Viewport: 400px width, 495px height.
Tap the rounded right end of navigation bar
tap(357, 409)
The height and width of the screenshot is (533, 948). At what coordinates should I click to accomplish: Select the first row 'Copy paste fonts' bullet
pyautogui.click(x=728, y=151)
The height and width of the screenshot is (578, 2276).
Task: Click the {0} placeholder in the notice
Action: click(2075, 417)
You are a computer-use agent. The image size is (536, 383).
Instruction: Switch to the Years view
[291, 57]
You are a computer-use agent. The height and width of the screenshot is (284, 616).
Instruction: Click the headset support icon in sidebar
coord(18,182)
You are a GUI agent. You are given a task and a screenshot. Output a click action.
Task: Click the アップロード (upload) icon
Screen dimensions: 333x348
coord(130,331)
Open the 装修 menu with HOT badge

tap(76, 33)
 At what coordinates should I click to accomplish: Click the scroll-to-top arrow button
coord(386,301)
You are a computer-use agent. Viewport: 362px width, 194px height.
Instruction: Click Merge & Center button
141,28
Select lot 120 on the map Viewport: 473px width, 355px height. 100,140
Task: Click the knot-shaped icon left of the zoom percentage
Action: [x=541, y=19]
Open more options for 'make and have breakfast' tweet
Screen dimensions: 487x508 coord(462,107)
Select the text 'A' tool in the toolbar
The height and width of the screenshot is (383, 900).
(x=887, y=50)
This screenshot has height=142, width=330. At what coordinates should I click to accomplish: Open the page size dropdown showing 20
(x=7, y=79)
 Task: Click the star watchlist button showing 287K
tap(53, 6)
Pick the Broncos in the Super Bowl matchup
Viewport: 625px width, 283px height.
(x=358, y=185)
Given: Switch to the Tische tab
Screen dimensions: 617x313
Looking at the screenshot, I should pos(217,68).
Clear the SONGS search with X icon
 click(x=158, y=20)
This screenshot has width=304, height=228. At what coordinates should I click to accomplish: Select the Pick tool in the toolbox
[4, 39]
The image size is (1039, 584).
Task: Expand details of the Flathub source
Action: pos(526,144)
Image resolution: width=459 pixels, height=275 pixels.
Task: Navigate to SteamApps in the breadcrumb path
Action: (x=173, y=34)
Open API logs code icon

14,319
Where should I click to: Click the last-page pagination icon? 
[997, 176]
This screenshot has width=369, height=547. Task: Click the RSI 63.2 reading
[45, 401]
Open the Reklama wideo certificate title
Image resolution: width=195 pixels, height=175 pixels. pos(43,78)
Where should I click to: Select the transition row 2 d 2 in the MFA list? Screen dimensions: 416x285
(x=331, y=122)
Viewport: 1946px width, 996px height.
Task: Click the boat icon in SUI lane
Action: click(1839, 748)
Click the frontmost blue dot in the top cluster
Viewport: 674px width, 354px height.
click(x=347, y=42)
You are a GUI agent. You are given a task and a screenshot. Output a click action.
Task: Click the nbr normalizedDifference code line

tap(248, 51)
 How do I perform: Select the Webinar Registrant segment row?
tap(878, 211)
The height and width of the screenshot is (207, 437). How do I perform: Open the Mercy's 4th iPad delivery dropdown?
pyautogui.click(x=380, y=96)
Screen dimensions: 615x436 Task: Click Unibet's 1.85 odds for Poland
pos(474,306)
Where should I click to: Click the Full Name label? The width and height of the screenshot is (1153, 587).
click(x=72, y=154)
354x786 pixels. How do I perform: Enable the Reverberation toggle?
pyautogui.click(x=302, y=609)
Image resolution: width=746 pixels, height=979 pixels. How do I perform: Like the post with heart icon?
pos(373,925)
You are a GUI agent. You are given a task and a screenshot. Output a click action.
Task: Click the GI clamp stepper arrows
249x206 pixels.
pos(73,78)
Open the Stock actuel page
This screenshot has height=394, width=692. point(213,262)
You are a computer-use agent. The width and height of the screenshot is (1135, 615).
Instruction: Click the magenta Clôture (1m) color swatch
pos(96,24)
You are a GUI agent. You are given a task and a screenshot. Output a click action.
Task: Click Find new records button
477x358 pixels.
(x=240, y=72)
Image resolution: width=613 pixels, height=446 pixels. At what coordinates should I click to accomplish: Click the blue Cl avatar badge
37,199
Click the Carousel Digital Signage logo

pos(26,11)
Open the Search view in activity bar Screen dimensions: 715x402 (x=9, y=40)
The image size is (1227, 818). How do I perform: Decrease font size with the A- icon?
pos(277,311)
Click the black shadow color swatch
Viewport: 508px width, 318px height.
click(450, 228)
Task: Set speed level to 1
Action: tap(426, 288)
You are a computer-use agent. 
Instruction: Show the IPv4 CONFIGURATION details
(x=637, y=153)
---+---
TASK BRIEF. Give back exactly the lines from the line holding "The height and width of the screenshot is (207, 437)." through the last line of the listing, including both.

TASK OUTPUT.
The height and width of the screenshot is (207, 437). How do I perform: Open the Mercy's 4th iPad delivery dropdown?
pyautogui.click(x=380, y=96)
Screen dimensions: 615x436 Task: Click Unibet's 1.85 odds for Poland
pos(474,306)
Where should I click to: Click the Full Name label? The width and height of the screenshot is (1153, 587).
click(x=72, y=154)
354x786 pixels. How do I perform: Enable the Reverberation toggle?
pyautogui.click(x=302, y=609)
Image resolution: width=746 pixels, height=979 pixels. How do I perform: Like the post with heart icon?
pos(373,925)
You are a GUI agent. You are given a task and a screenshot. Output a click action.
Task: Click the GI clamp stepper arrows
249x206 pixels.
pos(73,78)
Open the Stock actuel page
This screenshot has height=394, width=692. point(213,262)
You are a computer-use agent. The width and height of the screenshot is (1135, 615).
Instruction: Click the magenta Clôture (1m) color swatch
pos(96,24)
You are a GUI agent. You are given a task and a screenshot. Output a click action.
Task: Click Find new records button
477x358 pixels.
(x=240, y=72)
Image resolution: width=613 pixels, height=446 pixels. At what coordinates should I click to accomplish: Click the blue Cl avatar badge
37,199
Click the Carousel Digital Signage logo

pos(26,11)
Open the Search view in activity bar Screen dimensions: 715x402 (x=9, y=40)
The image size is (1227, 818). How do I perform: Decrease font size with the A- icon?
pos(277,311)
Click the black shadow color swatch
Viewport: 508px width, 318px height.
click(450, 228)
Task: Set speed level to 1
Action: tap(426, 288)
You are a computer-use agent. 
Instruction: Show the IPv4 CONFIGURATION details
(x=637, y=153)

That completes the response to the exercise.